Task description:
What lines below hold the string "agent"? Copy them all.

Raw data:
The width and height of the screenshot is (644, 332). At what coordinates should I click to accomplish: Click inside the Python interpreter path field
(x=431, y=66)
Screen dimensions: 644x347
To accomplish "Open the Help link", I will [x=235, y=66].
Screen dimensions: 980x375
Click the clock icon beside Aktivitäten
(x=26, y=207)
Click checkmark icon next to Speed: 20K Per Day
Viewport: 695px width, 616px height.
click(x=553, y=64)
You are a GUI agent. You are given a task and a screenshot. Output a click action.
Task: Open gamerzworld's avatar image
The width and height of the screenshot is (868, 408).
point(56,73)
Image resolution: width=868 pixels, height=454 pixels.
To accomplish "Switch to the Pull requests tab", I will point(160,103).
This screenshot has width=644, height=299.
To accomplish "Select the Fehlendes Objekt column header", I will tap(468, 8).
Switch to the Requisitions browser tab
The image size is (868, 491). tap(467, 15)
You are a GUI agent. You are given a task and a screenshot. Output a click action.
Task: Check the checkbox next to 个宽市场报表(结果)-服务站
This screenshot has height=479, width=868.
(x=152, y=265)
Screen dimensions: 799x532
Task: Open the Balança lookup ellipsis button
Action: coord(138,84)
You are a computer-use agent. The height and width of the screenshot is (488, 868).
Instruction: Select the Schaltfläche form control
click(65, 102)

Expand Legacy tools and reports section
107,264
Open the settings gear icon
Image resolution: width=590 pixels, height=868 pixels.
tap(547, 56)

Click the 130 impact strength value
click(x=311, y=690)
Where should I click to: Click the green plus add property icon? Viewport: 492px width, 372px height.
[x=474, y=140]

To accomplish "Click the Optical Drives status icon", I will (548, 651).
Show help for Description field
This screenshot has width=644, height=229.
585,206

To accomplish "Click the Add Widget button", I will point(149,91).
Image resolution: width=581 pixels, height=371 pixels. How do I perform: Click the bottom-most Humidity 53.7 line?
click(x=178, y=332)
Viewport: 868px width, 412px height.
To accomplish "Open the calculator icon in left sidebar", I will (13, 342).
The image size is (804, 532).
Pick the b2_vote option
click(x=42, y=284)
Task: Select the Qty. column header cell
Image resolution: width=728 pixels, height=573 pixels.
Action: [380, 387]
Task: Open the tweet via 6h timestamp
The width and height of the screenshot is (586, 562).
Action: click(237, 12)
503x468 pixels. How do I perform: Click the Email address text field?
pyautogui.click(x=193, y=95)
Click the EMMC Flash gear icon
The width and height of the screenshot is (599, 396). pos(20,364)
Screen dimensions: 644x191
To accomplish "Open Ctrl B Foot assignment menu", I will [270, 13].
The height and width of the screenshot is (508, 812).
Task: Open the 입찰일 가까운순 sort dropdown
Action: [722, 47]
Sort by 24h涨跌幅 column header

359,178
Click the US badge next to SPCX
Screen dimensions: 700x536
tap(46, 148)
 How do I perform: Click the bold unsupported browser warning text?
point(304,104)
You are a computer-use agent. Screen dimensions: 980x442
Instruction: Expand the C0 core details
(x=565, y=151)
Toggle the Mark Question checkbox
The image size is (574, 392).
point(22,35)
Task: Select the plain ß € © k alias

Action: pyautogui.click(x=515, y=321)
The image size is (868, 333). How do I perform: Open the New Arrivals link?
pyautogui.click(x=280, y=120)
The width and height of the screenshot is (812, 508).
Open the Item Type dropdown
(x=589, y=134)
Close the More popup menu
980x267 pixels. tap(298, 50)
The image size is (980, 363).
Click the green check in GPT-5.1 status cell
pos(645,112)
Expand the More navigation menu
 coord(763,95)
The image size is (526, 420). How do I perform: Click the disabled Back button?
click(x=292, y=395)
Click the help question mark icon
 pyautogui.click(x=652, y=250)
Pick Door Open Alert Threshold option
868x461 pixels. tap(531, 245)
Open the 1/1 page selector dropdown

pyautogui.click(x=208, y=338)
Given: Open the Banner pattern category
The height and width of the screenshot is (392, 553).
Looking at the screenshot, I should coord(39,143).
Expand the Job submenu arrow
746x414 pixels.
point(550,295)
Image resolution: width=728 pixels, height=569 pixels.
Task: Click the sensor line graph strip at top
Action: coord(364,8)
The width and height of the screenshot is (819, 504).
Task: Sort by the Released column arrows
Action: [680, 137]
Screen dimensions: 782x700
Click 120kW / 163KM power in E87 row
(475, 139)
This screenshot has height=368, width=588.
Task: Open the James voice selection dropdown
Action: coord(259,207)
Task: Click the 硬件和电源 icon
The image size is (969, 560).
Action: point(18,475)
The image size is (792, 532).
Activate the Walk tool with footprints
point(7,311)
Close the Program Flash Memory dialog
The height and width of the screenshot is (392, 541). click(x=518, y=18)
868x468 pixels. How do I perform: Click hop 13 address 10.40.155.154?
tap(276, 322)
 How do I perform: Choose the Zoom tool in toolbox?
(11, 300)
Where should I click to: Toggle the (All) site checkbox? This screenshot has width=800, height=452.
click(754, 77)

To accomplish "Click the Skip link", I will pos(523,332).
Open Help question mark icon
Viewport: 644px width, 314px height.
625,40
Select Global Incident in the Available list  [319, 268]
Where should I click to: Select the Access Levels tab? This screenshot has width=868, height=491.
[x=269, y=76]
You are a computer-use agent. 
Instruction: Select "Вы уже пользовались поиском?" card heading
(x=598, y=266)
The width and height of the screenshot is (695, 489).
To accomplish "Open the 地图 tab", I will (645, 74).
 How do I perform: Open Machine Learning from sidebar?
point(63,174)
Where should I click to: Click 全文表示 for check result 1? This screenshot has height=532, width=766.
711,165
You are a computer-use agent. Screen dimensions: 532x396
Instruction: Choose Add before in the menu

Answer space:
You are a GUI agent. You are given a task and a screenshot. Output a click action.
You are a GUI agent. You are given a task and a screenshot. Output a click action.
You are a computer-use agent. The height and width of the screenshot is (488, 868).
You are a computer-use agent. Screen dimensions: 980x442
You are a computer-use agent. 
You are a computer-use agent. Screen dimensions: 532x396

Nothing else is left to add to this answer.